青騒のフォトグラフ Vol.2 ―夜嵐の不良狩り―


 
「ケイ」
 
 
舎兄が躊躇いもなしに俺の名前を呼んでくる。

強い意志が宿った呼び掛けに嫌でも察してしまう。


どうしようか、以心伝心できちまったよ。

ヨウがナニを考えて俺を呼んだのか、嫌でも分かっちまった。


「ちょっと待って下さいッス!」


俺が察したようにチームメートも察したのだろう。

すかさず舎弟のキヨタがその場に立ち上がり、それは幾らなんでも無茶があるのではないかと代弁役を務め、厳しく意見してくれた。


「リーダーの言いたいことは分かるッス。オトリの案も理解できるッス。
でもっ、だからってケイさんを指名するのは賛成できないッスよ。

分かってるんッスか? ケイさんの怪我の具合を。完治してねぇんッスよ!」
  

確かに。これでも肋骨にヒビが入っている男でありんす。

普通に自転車を漕ぐことはできても、喧嘩時に発動するフルスピードは出せないだろう。

つまるところ俺のチャリを宛てにしようとしても、本人が本調子じゃないため効力はいつもの半分くらいしか期待できない。

それを承知の上でヨウは俺を指名してくれているのだろうか?

 
―――…いや違うな。

ヨウのその眼を見る限り、チャリ使用の理由で俺を選んだわけじゃなさそうだ。

 
キヨタの意見に、「わーってる」俺も無茶させようとしていることは分かっているんだよ。無理言っているのも十二分に承知しているとヨウは返事した。

「ならどうしてっ」食い下がるキヨタに、「いっちゃん自然だからだ」リーダーが険しい面持ちを作る。

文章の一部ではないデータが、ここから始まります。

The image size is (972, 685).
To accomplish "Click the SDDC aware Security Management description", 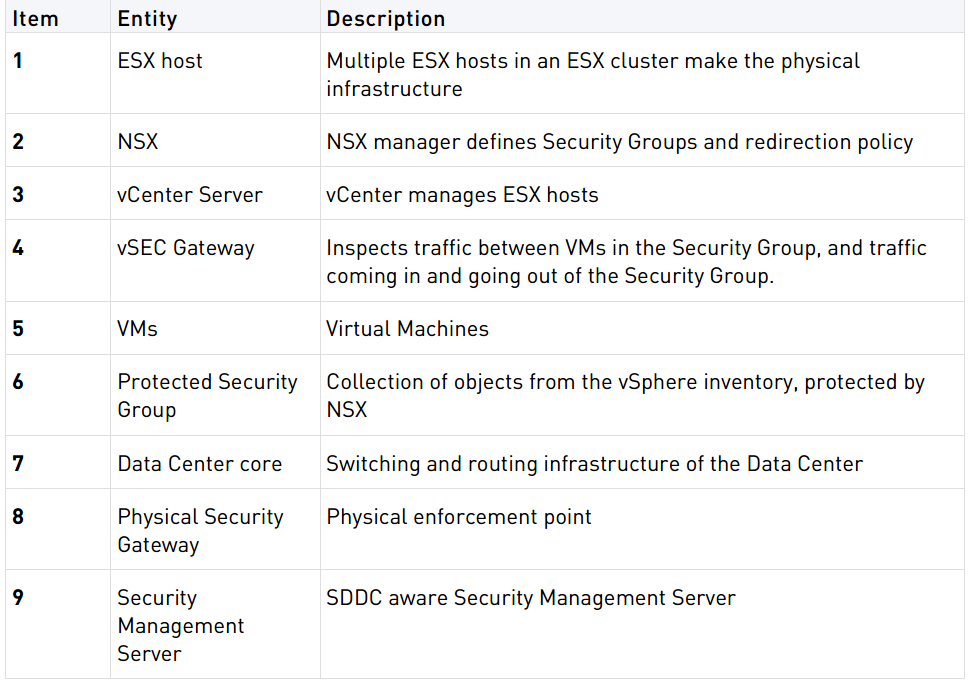I will click(531, 598).
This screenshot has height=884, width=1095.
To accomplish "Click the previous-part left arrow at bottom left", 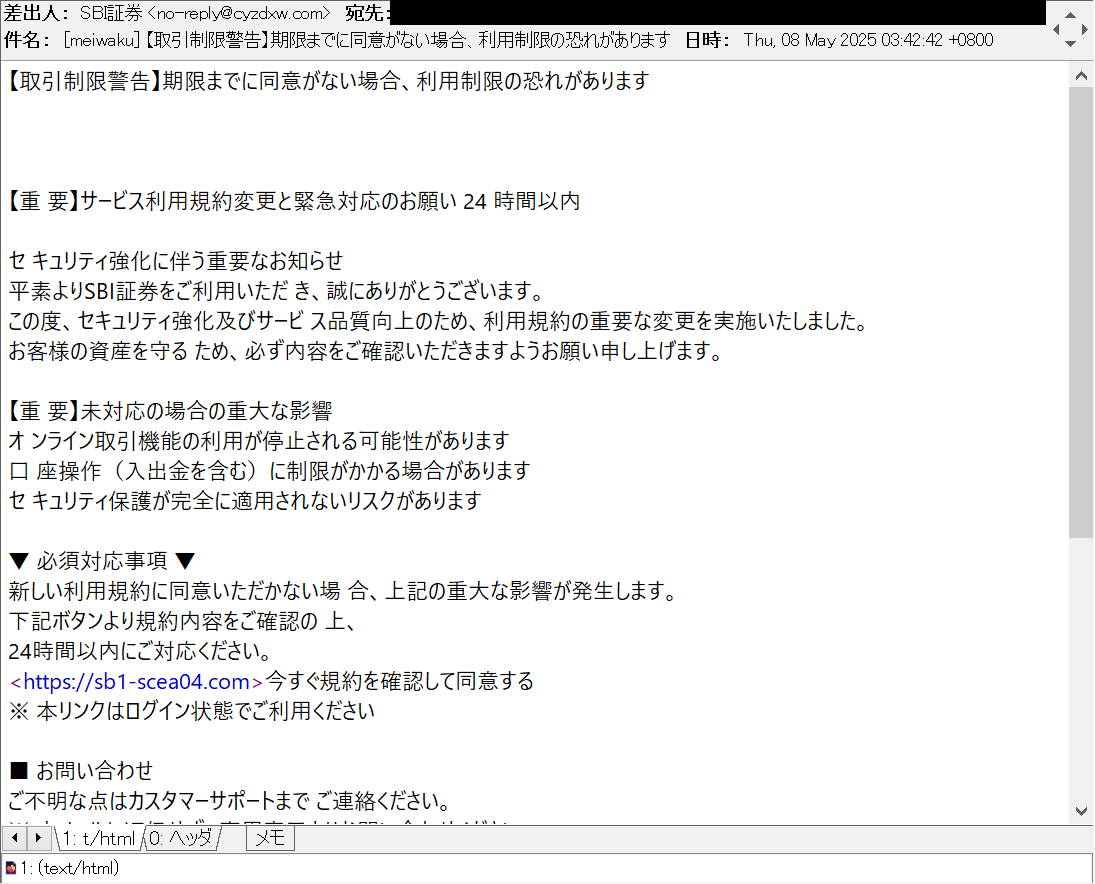I will (x=14, y=838).
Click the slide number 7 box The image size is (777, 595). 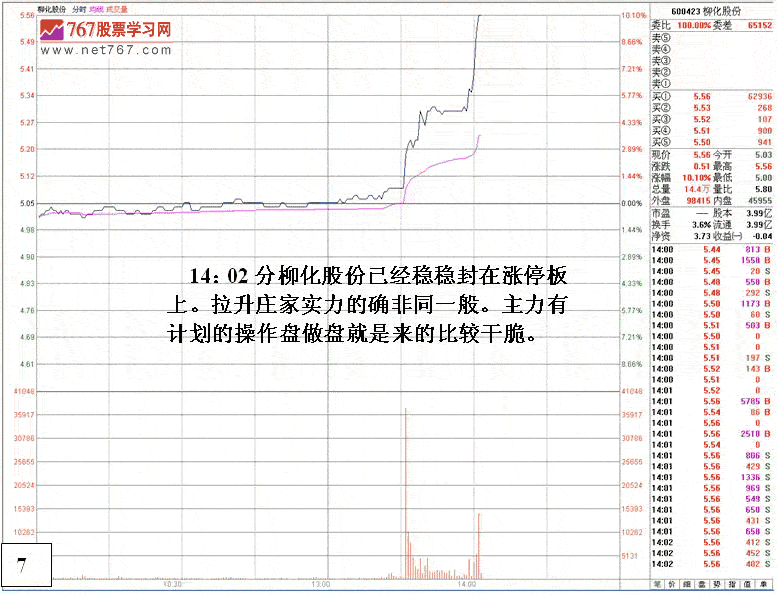(x=21, y=567)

「俺とケイは日頃から共に行動していることが多い。ついでに矢島は俺中心に物事を見ている。常に傍にいたケイを重視していたしな」
 

思えば、ケイ偽者事件を起こしたのもケイが俺に一番近い存在だったからだ。

負傷したケイと俺が行動を共にすれば、あいつは何かしらの異変を感じるだろう。かの有名な荒川チームの舎兄弟が動き始めた。


それだけで矢島の興味を引くことになると思う。

自ずと向こうから手の内を明かしてくれるかもしれねぇ。


俺はこれ以上、あいつ等に好き勝手させたくねぇんだ。

今度はチームの誰が犠牲になるのか、そう思うことさえ疎ましい。


さっさと事に終止符を打ちてぇんだ。


異変に気付いた奴がどう動くのか、この目で確かめたい。


だから、


「ケイを指名してぇ。一番怪しまれない面子で、矢島が異変に気付きやすいコンビといえば俺達舎兄弟だから」
 

リーダーの気持ちに納得いかない面持ちを作るのは、代弁してくれているキヨタだ。